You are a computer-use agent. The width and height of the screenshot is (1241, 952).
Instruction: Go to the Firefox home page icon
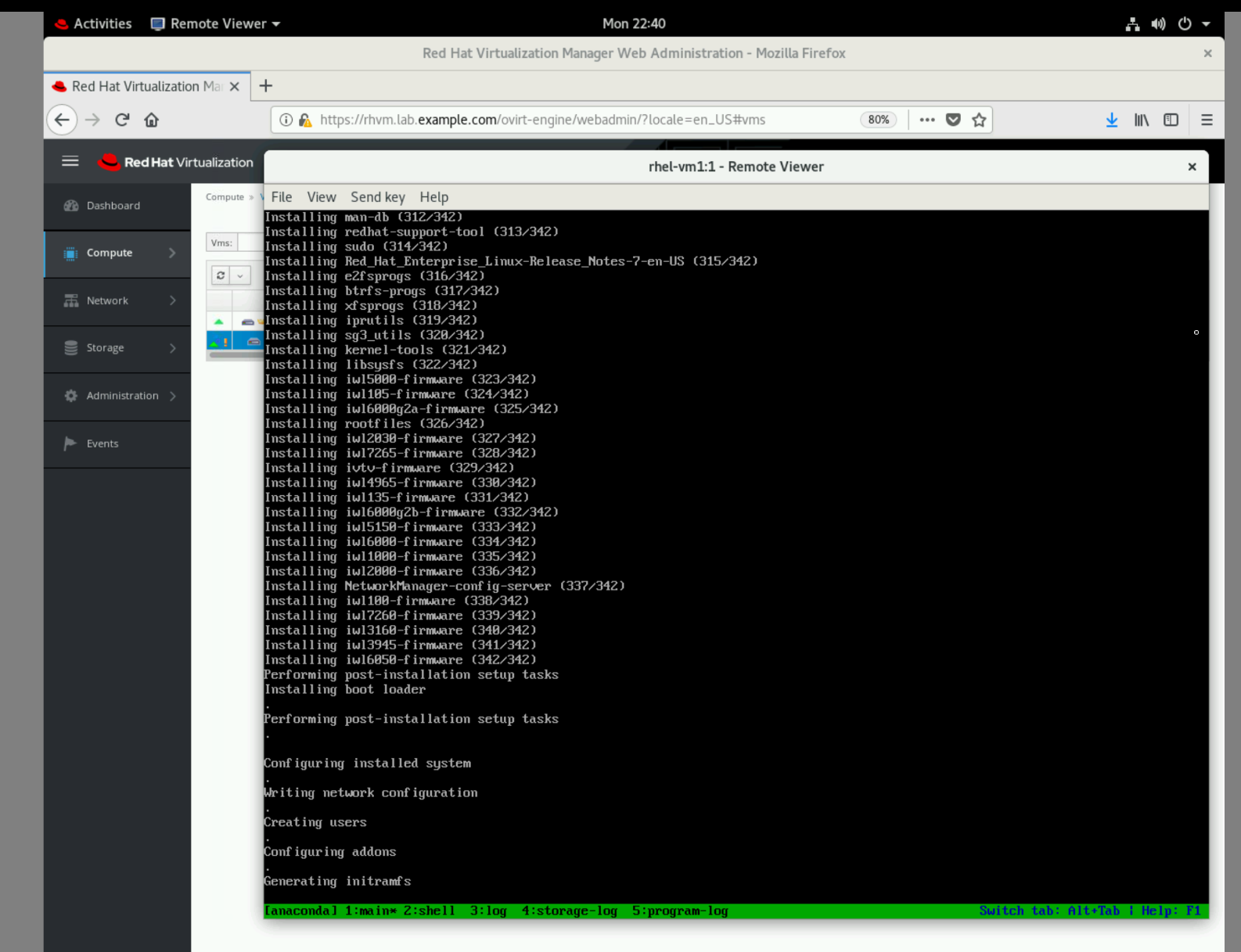click(151, 120)
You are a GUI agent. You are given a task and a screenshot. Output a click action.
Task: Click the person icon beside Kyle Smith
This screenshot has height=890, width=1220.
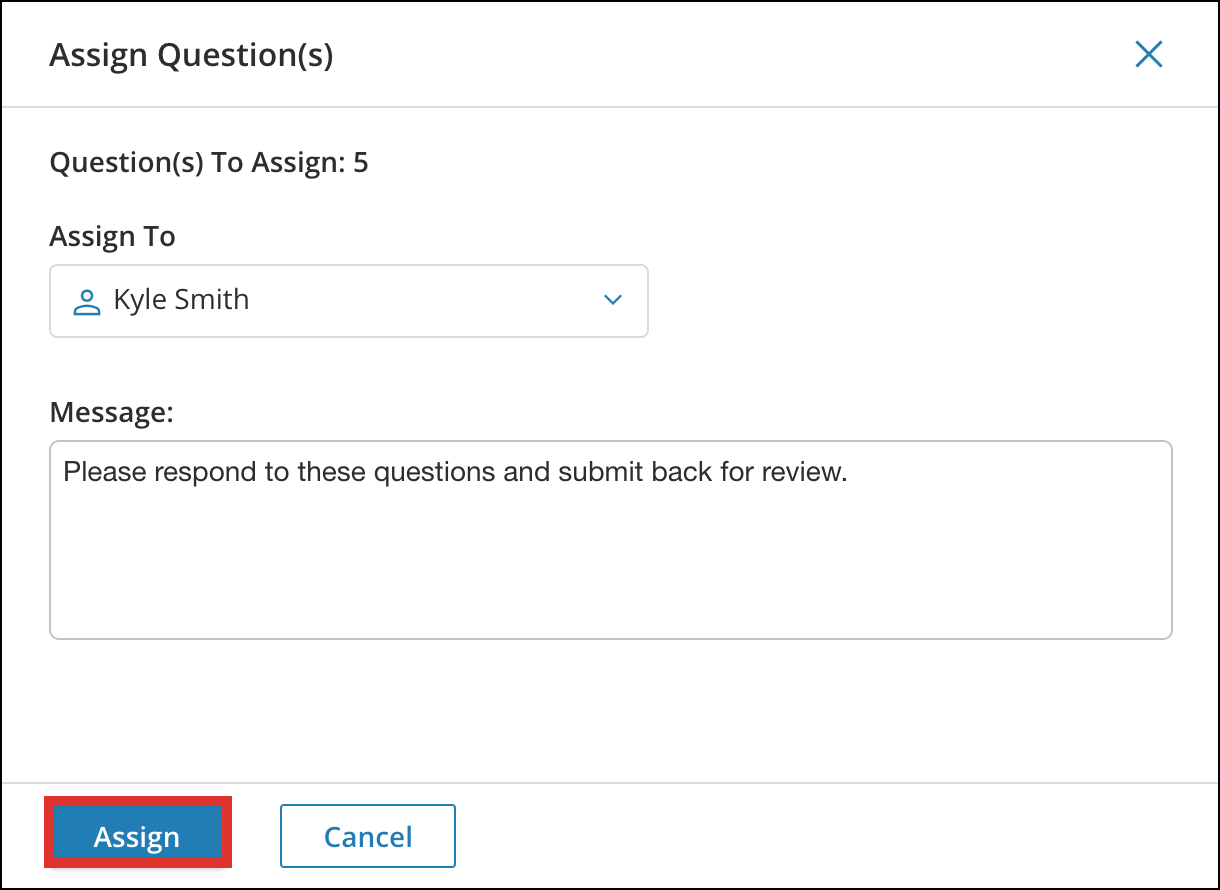(86, 300)
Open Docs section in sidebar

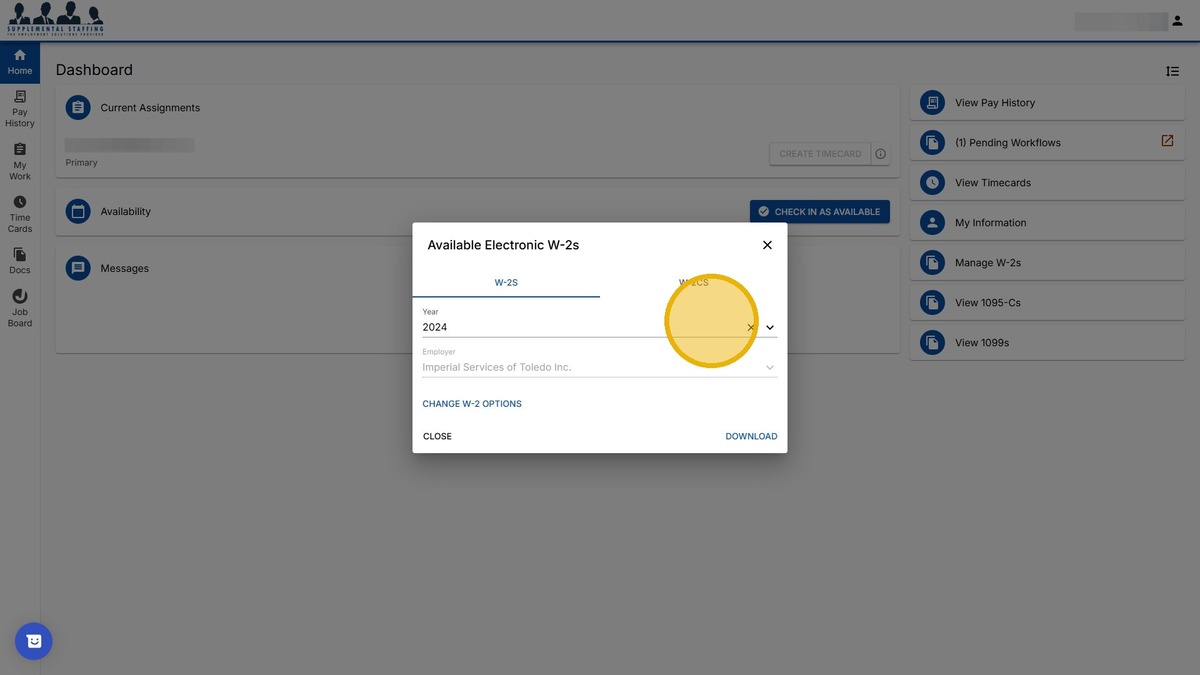coord(20,261)
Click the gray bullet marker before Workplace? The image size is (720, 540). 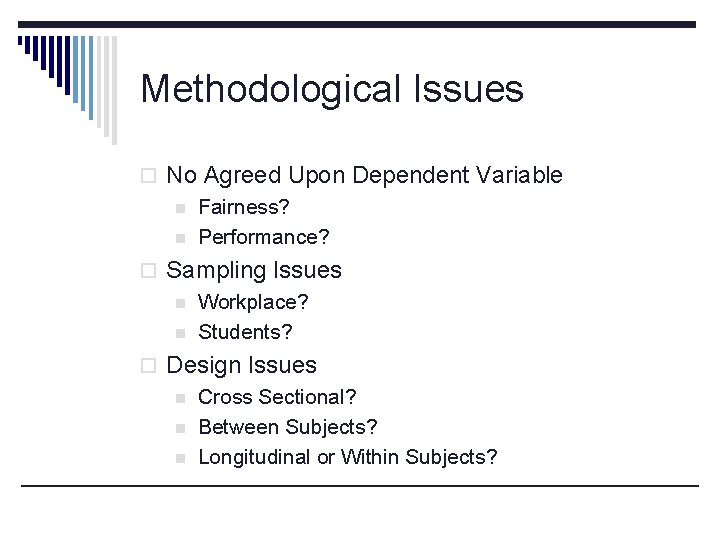[180, 304]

PROBLEM DETAILS:
Check each line of the listing above. Copy it if it holds the string "agent".

RESPONSE TO THIS TASK:
You are a computer-use agent. The width and height of the screenshot is (1241, 952).
You are a GUI agent. You are given a task and a screenshot. Output a click action.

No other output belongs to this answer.